■ Stored records ■
□ □ □ □

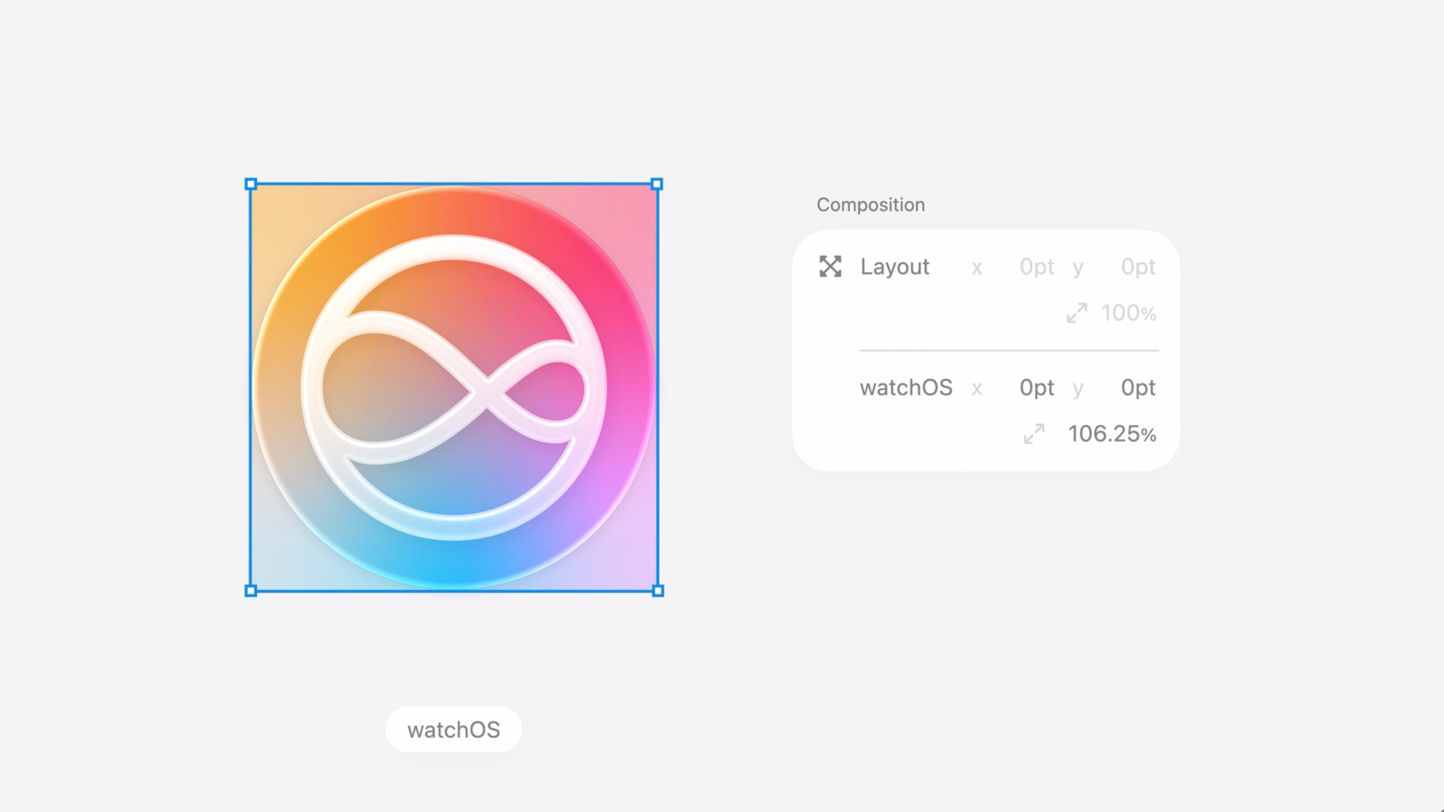Click the bottom-left selection handle
1444x812 pixels.
(x=251, y=591)
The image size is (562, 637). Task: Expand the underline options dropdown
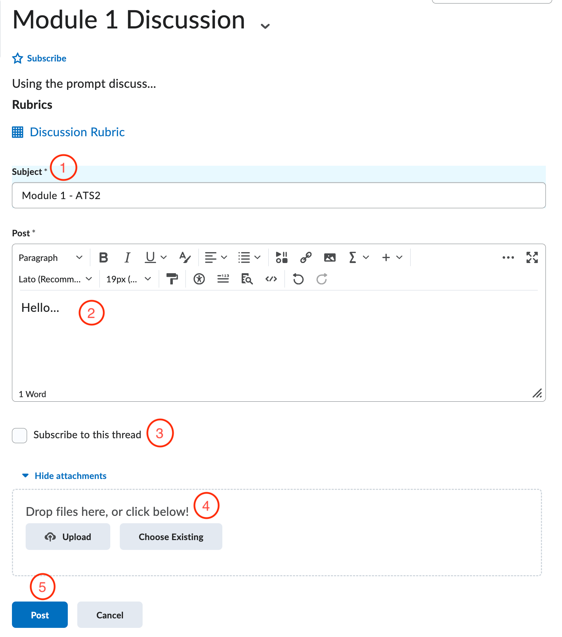pos(164,257)
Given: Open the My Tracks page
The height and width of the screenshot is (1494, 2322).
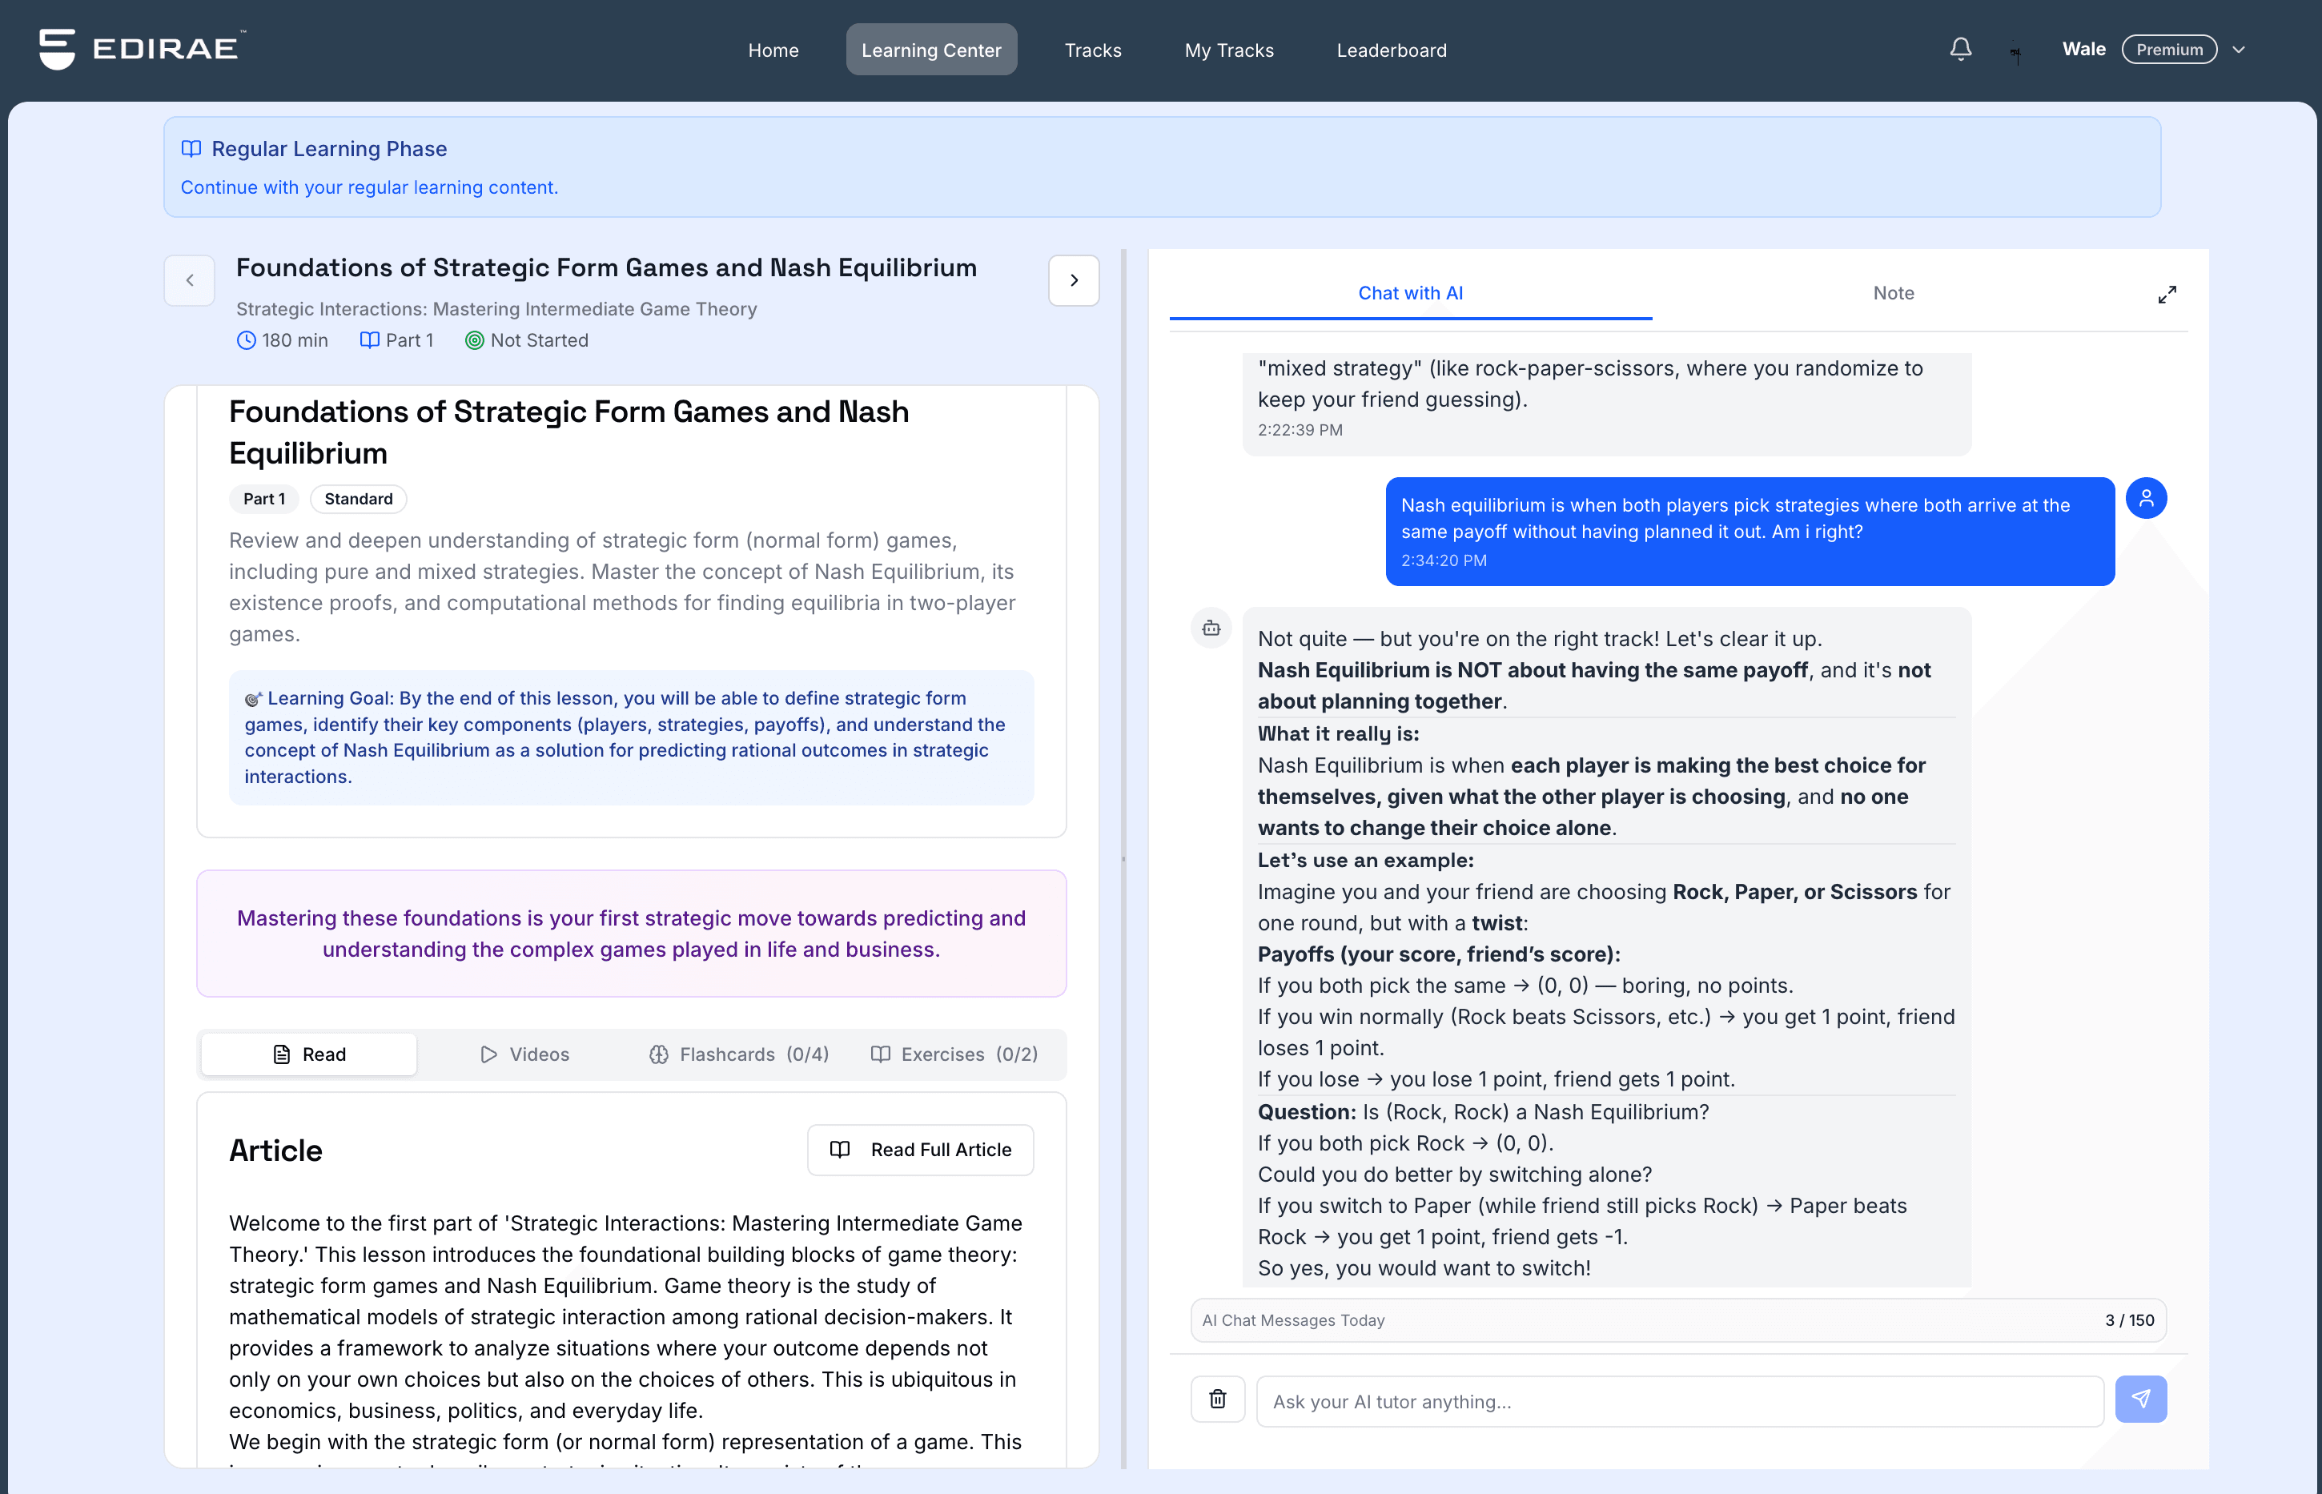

□ □ □ □

■ EXERCISE REQUIREMENTS ■
At the line containing "The image size", begin reproducing the entries word for word, and continue through their last line. Leave out the pictures.

■ ANSWER SPACE ■
The image size is (562, 637). Task: Expand the underline options dropdown
pos(164,257)
Given: Open the My Tracks page
The height and width of the screenshot is (1494, 2322).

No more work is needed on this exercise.